When he founded the museum in 1901 J. H. Sutcliffe was determined that it shouldn't just be a collection of antiques but a reference repository for all that was new and innovative in the subject. Sometimes museums collect items that might represent what the future holds...we could prove to be mistaken, but it is still a point of significance that, at a given point in time, a particular object was thought to point a fresh way forward.
Such is the case with this month's object, donated recently to the museum by the developers. These adaptive spectacles or 'Adspecs' by Adaptive Eyecare Ltd were created at the Centre for Vision in the Developing World at the University of Oxford and introduced to the world in 2003. Featuring highly innovative liquid-filled variable focus lenses, they were designed by an engineer, Josh Silver and tested in Africa and Asia with support from the UK Department for International Development. They were not developed as a conventional commercial product. They are intended to serve very large populations with little access to refraction services and they can, of course, only correct spherical ametropia and not astigmatism. Such spectacles would only be suitable for adults as children have a vastly increased range of accommodation.

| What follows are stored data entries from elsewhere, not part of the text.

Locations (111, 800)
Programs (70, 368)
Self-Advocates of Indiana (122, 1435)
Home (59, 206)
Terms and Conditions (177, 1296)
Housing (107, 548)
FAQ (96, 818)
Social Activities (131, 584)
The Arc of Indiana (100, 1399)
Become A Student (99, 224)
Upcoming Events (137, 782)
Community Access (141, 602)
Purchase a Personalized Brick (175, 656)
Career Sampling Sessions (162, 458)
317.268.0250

No one is claiming that these are an item of designer fashion eyewear. The frame is of a thick dark brown plastic imitation shell with a very traditionally shaped keyform pad bridge. The design is optimised to accommodate the liquid-injection system and screw-operated sealing valves. The reinforced drop-end sides support fluid-filled syringes with adjusting wheels and are connected by lengths of transparent plastic tubing to the hollow round 'lenses' which are two membranes with a space between that the chosen amount of liquid (refractive index of 1.579) is injected to fill. The syringes are then removed of course...it would be too much to expect the poor user to wear something on which they were still in place!
These spectacles were supplied together with a near vision illiterate 'E' chart pasted to inside of lid. It should be viewed as the complete kit of testing chart, self-adjusting lens and finished spectacle frame. In twenty years' time it will be interesting to see what became of them.
Bennett, A.G., 1973, 'Variable and progressive power lenses', Manufacturing Optics International, February, 88-91 (for a muchearlier attempt at variable lenses!)
Silver, J.D., Douali, M.G., Carlson, A.S. and Jenkin, L., 2003, 'How to use an adaptive optical approach to correct vision globally', S Afr Optom 2003 62 (3) 126-131.
Douali, M.G. and Silver, J.D., 2004, 'Self-optimised vision correction with adaptive spectacle lenses in developing countries', Ophthal. Physiol. Opt. 2004 24: 234-241.